Le Dessous des cartes : la face sombre des téléphones

Le Dessous des cartes a pour sa part dressé le bilan de l'usage des téléphones mobiles dans le monde. Dans un premier épisode, l'émission revient – après une première diffusion en mars 2015 – sur la manière dont ils peuvent servir d'outils d'émancipation dans les pays en développement. Un marché qui intéresse d'ailleurs en partie des sociétés occidentales, qui ont bien compris l'intérêt d'offrir des services mobiles en Afrique, par exemple.

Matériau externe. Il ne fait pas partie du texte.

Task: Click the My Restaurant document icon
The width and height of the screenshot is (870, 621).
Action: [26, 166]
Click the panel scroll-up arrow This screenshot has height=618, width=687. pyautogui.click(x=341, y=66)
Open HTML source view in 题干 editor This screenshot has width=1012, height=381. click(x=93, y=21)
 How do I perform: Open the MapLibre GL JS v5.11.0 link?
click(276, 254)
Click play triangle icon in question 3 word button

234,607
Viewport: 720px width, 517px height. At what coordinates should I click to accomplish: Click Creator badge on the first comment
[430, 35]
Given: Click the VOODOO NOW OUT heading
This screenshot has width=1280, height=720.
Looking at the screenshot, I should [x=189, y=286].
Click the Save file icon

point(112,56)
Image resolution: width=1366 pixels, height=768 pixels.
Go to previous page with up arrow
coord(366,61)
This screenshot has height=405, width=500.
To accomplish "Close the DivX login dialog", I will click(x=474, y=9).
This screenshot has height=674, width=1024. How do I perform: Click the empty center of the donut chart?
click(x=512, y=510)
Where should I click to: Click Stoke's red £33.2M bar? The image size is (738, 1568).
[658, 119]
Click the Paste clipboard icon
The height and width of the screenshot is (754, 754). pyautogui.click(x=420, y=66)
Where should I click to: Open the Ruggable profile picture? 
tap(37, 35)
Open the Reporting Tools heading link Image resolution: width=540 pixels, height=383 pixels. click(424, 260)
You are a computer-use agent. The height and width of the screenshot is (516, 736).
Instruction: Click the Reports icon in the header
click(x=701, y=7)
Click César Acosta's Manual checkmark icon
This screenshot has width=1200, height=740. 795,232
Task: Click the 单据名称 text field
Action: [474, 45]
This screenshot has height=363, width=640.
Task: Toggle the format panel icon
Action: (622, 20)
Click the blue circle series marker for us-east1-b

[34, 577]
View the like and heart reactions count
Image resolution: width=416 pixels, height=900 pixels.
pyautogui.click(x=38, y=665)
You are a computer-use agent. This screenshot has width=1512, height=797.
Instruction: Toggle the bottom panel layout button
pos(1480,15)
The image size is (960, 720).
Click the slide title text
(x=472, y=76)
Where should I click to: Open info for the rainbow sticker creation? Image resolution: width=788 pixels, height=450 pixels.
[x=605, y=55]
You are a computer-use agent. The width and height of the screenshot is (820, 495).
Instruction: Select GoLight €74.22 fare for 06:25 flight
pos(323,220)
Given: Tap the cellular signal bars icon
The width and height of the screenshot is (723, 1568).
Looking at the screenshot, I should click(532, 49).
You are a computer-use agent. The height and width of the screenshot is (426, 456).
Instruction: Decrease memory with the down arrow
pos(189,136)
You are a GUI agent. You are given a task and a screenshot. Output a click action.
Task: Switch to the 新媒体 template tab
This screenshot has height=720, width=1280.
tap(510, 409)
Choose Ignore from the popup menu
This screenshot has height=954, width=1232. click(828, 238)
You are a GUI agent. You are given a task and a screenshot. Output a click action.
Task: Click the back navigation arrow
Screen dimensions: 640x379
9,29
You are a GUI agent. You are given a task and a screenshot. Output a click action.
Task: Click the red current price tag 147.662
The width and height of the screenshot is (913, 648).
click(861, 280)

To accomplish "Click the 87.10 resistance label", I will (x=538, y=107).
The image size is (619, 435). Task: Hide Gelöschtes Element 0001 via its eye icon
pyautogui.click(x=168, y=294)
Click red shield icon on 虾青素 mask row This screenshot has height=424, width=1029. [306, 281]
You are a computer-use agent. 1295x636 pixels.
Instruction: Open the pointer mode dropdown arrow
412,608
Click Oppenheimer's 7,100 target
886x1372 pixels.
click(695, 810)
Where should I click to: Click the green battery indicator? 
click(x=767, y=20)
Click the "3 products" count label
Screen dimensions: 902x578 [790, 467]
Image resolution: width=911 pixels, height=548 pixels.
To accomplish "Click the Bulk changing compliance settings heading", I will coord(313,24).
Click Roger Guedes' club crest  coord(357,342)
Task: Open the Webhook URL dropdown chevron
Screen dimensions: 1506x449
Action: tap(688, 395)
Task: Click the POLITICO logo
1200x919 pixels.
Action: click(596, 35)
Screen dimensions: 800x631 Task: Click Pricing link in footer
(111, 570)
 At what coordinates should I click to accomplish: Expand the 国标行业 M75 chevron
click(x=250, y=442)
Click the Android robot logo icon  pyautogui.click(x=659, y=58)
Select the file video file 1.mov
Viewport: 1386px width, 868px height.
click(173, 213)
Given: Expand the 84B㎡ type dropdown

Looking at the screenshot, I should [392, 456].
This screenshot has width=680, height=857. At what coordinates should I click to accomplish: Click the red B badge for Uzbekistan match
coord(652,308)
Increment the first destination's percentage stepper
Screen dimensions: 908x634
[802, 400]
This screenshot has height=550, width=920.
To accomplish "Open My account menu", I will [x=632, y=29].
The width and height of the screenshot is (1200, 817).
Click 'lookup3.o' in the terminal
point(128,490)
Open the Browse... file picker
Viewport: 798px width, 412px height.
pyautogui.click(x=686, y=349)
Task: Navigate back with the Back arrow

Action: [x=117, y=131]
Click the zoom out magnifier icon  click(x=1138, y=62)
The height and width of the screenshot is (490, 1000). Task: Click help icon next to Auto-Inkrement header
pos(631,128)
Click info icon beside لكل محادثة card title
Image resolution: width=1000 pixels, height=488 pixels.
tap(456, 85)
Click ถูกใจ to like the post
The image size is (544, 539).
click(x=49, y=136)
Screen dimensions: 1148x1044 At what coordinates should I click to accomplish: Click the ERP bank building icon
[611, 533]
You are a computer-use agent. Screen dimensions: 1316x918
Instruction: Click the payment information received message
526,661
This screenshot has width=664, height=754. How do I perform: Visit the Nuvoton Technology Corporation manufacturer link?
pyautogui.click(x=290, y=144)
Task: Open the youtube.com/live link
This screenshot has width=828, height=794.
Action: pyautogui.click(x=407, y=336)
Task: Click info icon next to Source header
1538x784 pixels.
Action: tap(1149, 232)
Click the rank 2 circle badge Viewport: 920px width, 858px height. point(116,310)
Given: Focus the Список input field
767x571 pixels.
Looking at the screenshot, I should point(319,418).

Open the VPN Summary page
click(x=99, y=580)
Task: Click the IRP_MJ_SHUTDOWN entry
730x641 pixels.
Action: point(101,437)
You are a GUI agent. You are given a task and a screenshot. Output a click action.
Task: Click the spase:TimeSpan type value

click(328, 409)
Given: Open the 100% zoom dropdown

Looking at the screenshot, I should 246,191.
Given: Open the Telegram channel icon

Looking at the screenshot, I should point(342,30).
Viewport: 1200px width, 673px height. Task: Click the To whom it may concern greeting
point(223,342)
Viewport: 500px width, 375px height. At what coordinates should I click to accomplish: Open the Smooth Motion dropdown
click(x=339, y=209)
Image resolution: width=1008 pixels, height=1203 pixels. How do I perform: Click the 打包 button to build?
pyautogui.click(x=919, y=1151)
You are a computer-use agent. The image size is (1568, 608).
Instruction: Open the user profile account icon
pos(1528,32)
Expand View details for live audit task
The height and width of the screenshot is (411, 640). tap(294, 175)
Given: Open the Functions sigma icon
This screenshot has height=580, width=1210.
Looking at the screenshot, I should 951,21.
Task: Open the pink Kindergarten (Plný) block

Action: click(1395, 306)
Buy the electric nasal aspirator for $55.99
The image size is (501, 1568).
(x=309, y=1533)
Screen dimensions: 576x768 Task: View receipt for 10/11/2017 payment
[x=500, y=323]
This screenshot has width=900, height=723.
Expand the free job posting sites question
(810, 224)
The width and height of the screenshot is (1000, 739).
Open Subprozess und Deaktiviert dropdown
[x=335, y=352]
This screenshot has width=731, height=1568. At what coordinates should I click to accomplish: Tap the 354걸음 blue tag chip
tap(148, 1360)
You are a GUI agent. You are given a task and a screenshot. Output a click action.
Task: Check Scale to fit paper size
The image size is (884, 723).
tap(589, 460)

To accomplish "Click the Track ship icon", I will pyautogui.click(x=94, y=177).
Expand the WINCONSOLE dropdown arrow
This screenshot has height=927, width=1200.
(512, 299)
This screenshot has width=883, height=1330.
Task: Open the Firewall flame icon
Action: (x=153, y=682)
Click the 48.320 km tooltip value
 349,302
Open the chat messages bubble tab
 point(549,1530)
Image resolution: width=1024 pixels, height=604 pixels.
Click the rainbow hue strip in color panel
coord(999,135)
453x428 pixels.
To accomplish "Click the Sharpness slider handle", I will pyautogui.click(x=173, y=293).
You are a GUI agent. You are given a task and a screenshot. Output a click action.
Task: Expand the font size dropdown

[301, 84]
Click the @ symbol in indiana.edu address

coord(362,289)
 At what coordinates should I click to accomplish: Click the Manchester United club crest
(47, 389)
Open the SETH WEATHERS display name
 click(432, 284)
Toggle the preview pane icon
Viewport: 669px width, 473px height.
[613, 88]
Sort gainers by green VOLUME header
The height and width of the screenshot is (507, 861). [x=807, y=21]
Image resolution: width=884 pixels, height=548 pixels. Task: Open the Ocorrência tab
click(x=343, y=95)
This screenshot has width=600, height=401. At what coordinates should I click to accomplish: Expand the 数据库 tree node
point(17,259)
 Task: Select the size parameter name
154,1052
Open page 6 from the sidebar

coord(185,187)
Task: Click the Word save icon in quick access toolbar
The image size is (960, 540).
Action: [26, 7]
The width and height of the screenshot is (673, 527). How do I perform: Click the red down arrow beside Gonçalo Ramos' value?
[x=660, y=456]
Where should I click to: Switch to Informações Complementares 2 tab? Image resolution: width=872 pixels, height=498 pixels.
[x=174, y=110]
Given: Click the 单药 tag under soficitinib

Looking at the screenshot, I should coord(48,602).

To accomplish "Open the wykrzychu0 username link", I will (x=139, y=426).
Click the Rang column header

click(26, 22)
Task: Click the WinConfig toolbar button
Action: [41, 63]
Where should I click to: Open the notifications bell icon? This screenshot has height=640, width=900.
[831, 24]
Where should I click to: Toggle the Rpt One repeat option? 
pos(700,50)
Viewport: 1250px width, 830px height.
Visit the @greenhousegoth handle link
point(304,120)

Dans un second épisode, Le Dessous des cartes s'intéresse à l'autre face de la pièce, c'est-à-dire les aspects les plus sombres de leur production et de leur usage. L'équipe explique entre autres leur fabrication mondialisée, « qui soulève de très nombreuses questions éthiques ».

Futuremag s'intéresse aux araignées et aux (longues) douches

Cette semaine, Futuremag d'Arte a tenté d'expliquer les propriétés de la soie d'araignée et ses usages. Légère, élastique et résistante, elle pourrait ainsi servir dans les greffes et les implants. Malgré ces ambitions, cette soie reste une matière à la composition peu connue, ce qui limite sa production synthétique pour le moment.

Dans son deuxième épisode, l'émission est partie à la rencontre du concepteur d'une douche censée limiter le besoin d'eau des douches. De quoi économiser plusieurs dizaines de litres par jour et par personne. Par un système de filtres, le finlandais Jason Selvarajan affirme ainsi réussir à réduire l'usage et à réutiliser l'eau déjà sortie.

BiTS : les YouTube Poop sont-ils de l'art ?

Enfin, BiTS se pose une question existentielle : est-ce que les YouTube Poop, les détournements absurdes de vidéos, sont une forme d'art ? De leurs origines à la tournure politique prise par certains de ses auteurs, l'émission décortique les méthodes de ces détournements et de quelle manière ils s'intègrent à la tradition artistique.

Le « Poop Art » pourrait ainsi se rapprocher d'un Pop Art actuel, remodelant des images prêtes à consommer pour en faire des objets autres, parfois bien plus difficiles d'accès. Une prétention que n'ont pas tous leurs créateurs qui, à l'origine, souhaitaient surtout remplir les services vidéo de contenus absurdes, à la limite du regardable.